━━ Data shown

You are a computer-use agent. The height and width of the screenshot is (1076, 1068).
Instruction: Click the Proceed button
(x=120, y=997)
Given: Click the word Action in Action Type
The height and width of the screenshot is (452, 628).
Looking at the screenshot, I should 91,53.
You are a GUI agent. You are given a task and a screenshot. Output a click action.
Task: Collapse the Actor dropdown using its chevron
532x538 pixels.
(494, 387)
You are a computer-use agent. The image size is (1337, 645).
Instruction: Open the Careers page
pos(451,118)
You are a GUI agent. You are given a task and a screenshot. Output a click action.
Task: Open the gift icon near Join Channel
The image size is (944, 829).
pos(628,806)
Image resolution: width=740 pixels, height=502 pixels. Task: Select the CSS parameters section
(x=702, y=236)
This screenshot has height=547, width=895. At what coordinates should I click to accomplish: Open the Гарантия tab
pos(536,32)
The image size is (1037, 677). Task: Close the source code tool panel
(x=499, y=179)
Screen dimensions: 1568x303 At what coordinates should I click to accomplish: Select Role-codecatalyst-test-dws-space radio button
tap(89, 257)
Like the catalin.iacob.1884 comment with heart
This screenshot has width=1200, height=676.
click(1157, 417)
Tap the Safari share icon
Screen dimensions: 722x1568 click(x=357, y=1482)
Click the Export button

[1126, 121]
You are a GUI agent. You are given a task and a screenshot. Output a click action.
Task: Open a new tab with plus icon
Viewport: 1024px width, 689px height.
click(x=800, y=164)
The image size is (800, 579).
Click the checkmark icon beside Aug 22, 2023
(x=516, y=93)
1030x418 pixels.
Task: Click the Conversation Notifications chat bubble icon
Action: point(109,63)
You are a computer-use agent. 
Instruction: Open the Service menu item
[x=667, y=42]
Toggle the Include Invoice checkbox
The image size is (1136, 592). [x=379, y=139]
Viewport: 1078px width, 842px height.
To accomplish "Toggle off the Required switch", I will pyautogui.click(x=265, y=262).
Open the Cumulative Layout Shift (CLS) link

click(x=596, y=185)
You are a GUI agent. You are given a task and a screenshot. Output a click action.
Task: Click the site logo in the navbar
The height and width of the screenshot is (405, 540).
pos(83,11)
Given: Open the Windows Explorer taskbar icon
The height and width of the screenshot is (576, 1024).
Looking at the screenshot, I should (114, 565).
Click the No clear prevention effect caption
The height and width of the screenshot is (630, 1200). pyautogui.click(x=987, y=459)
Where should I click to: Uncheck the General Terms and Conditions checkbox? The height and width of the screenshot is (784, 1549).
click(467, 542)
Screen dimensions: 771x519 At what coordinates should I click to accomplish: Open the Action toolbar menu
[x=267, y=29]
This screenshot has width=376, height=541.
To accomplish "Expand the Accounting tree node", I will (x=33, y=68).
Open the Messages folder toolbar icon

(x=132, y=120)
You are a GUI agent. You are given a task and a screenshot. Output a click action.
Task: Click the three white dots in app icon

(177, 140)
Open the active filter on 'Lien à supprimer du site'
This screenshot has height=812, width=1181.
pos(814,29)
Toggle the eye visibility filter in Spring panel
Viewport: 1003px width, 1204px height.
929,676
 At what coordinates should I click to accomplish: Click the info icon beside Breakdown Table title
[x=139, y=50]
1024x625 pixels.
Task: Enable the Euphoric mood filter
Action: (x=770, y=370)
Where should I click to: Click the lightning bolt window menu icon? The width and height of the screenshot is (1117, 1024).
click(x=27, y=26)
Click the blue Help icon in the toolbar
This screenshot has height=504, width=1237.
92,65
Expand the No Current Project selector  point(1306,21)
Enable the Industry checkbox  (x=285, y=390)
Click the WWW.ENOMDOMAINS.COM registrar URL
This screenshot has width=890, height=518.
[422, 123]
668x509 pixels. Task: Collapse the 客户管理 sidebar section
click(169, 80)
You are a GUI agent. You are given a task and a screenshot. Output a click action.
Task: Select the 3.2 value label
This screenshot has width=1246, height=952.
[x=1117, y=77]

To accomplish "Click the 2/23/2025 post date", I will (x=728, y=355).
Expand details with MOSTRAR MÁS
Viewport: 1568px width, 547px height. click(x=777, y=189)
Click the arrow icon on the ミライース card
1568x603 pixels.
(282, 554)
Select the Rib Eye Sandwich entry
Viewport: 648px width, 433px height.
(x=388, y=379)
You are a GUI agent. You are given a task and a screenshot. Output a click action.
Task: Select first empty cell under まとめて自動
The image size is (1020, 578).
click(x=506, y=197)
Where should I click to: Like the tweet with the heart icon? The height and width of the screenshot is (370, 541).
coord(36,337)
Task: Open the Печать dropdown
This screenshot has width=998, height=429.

━━━━

[Exercise requirements]:
Restate, word for word and with nothing added, the lines from the first line of the listing through the one where "Task: Open the gift icon near Join Channel" stands.

[Answer space]:
You are a computer-use agent. The height and width of the screenshot is (1076, 1068).
Instruction: Click the Proceed button
(x=120, y=997)
Given: Click the word Action in Action Type
The height and width of the screenshot is (452, 628).
Looking at the screenshot, I should 91,53.
You are a GUI agent. You are given a task and a screenshot. Output a click action.
Task: Collapse the Actor dropdown using its chevron
532x538 pixels.
(494, 387)
You are a computer-use agent. The image size is (1337, 645).
Instruction: Open the Careers page
pos(451,118)
You are a GUI agent. You are given a task and a screenshot. Output a click action.
Task: Open the gift icon near Join Channel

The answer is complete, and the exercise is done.